What to do: Locate every line in the records below that holds the word "mention" and return each one.

-- -- --

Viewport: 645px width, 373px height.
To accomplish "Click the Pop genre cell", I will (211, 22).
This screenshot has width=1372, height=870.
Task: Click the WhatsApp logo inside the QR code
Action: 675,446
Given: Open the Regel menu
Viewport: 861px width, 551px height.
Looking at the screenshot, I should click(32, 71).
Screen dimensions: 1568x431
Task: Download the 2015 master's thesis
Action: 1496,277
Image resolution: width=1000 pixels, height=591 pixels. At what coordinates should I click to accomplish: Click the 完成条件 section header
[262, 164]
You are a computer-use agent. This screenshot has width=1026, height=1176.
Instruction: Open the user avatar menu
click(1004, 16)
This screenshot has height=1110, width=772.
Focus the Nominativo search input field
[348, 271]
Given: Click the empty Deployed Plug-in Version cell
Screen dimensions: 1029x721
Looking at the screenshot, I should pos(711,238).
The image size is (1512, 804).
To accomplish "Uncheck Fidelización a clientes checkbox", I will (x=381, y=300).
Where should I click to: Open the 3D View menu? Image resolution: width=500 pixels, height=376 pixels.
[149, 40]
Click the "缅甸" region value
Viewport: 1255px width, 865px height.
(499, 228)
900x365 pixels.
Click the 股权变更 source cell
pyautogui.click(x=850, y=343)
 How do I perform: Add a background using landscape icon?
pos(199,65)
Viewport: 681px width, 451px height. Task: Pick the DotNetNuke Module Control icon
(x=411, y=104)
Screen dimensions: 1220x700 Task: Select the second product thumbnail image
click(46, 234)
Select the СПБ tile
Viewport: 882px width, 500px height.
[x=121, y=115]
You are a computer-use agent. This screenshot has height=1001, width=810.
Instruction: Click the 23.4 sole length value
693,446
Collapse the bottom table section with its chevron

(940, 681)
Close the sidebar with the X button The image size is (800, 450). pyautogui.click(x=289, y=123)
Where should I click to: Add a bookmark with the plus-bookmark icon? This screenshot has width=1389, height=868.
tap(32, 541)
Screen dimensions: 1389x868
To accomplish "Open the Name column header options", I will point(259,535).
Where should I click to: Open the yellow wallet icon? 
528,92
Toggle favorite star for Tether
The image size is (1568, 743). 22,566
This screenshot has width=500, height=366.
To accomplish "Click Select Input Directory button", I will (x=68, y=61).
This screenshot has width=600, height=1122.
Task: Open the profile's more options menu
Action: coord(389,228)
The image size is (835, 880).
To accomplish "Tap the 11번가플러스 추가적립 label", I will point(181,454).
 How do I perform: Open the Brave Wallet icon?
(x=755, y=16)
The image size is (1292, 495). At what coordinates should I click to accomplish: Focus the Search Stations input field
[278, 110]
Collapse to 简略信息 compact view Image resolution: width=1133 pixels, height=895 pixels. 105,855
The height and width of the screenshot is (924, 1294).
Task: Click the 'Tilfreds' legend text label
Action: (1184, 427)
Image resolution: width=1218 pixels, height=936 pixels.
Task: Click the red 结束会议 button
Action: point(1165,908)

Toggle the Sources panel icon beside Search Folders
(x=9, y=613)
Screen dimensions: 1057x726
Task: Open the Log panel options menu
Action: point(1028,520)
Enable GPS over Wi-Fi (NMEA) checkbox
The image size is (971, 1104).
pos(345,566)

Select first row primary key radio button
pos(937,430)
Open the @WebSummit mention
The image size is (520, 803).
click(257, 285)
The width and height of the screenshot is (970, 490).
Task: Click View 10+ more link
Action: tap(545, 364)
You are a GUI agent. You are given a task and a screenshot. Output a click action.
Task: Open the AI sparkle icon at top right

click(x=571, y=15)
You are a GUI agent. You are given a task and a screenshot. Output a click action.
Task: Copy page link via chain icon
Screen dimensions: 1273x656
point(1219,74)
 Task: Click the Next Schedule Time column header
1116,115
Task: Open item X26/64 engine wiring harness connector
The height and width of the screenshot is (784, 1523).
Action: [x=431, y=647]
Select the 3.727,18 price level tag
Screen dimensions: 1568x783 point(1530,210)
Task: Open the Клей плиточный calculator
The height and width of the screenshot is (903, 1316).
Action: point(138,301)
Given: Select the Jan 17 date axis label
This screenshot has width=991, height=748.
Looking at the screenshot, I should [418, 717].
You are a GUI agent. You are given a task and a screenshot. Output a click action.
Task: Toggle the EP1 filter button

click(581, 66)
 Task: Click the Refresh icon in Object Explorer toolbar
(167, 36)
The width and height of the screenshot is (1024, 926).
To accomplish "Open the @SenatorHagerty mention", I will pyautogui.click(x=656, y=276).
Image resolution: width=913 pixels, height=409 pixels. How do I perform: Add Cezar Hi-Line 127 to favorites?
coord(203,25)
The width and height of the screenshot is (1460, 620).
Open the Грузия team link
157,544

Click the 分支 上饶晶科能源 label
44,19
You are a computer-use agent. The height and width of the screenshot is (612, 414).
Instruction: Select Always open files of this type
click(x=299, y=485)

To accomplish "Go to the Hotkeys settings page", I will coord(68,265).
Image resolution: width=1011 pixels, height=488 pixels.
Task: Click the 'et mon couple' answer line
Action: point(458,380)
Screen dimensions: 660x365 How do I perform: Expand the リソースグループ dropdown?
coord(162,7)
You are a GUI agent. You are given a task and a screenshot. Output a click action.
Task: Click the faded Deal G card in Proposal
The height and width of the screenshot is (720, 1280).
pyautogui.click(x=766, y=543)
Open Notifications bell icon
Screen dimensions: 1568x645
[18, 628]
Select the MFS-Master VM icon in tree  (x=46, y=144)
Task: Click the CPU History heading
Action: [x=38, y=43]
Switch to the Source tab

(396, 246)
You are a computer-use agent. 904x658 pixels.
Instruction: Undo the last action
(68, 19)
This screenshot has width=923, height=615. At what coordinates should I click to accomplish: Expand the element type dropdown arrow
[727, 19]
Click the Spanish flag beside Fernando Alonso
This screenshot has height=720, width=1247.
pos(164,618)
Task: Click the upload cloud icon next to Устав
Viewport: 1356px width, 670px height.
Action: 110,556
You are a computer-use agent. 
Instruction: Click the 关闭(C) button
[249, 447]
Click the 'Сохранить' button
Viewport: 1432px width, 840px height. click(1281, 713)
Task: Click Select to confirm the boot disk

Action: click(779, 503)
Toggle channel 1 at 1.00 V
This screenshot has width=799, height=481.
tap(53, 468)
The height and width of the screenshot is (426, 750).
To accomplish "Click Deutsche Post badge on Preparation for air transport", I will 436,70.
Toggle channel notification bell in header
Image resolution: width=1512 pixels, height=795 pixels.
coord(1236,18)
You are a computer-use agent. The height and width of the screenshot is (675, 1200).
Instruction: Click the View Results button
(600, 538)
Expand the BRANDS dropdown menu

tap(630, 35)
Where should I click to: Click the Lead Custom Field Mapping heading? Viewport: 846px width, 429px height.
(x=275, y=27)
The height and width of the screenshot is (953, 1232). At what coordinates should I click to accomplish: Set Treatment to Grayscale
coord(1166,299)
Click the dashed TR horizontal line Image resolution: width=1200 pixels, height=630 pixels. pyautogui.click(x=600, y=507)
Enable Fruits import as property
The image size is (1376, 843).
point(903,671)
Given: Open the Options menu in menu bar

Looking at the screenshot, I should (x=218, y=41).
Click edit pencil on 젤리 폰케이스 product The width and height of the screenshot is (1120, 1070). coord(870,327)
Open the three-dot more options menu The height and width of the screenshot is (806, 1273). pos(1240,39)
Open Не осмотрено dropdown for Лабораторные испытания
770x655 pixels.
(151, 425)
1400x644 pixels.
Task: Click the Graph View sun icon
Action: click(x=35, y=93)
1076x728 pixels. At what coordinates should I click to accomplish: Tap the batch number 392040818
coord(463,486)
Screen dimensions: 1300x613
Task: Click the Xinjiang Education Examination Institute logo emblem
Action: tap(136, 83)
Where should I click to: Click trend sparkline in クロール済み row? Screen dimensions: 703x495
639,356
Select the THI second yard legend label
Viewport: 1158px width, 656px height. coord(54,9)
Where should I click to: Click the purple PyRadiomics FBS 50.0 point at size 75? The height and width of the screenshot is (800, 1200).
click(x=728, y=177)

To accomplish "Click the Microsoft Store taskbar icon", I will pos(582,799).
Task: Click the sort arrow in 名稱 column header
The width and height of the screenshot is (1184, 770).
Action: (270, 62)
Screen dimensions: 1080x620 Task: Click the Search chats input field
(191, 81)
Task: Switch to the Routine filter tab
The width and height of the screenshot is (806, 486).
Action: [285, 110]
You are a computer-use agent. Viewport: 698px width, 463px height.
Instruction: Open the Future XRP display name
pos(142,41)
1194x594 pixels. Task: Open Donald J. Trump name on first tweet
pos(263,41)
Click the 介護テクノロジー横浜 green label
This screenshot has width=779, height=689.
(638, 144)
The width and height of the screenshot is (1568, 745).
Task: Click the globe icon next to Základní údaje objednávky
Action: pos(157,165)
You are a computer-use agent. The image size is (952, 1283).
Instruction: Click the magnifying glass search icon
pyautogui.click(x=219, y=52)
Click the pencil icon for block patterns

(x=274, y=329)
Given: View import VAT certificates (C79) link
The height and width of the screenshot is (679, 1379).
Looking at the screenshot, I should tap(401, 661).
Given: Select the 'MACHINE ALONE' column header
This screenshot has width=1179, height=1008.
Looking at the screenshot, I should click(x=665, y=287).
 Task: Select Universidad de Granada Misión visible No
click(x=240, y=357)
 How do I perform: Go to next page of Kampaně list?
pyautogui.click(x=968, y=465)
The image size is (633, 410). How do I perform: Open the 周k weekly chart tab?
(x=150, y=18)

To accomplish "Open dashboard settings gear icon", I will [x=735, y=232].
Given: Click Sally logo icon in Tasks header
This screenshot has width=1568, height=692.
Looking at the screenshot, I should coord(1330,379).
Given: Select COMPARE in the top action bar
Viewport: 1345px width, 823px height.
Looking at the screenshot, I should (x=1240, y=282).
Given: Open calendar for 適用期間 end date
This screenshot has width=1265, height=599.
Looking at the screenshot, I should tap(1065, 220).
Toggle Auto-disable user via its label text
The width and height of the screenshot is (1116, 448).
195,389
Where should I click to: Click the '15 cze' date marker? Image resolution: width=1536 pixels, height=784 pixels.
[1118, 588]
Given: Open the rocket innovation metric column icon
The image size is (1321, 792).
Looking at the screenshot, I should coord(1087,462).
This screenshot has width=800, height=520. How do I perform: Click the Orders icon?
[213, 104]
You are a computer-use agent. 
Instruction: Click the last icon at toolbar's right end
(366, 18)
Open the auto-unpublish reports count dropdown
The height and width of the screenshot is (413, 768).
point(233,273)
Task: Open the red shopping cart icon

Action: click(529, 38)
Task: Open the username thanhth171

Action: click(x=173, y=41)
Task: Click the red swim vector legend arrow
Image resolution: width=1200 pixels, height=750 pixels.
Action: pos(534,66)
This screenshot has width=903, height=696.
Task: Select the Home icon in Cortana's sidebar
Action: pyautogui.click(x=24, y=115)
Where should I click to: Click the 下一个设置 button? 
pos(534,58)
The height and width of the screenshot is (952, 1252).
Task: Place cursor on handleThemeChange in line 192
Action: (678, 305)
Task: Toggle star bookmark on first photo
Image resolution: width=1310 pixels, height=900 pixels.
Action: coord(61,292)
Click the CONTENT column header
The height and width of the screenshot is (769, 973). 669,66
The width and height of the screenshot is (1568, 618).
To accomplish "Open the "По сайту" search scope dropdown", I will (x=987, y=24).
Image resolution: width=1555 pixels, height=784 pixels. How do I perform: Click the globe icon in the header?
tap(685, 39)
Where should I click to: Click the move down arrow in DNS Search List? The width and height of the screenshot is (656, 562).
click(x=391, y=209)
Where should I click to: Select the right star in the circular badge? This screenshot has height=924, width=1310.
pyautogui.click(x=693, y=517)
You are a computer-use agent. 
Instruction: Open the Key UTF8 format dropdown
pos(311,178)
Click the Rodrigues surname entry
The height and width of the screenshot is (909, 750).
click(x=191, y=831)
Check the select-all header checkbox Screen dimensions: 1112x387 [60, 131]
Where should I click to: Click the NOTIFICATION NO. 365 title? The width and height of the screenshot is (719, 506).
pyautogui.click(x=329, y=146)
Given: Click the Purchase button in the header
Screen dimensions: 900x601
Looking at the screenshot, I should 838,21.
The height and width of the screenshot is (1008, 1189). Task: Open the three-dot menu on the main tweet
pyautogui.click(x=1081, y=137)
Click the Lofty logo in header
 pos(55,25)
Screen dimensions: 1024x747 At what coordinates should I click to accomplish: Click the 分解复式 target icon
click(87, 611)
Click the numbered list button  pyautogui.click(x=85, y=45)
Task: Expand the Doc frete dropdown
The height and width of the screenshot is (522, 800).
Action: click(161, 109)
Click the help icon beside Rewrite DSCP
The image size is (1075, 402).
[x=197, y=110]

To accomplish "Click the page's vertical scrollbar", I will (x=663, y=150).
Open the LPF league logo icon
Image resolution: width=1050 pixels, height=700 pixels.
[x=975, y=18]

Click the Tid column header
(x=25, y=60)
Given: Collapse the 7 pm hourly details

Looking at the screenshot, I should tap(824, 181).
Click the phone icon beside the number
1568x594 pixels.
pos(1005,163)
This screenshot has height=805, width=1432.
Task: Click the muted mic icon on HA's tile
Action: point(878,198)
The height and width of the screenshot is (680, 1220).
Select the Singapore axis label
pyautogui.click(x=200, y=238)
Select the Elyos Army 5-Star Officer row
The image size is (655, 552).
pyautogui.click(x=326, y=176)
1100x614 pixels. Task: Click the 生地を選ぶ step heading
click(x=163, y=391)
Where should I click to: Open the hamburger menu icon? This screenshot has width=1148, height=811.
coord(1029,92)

-- -- --

Written solution:
Open the @WebSummit mention
To accomplish "Open the @SenatorHagerty mention", I will pyautogui.click(x=656, y=276).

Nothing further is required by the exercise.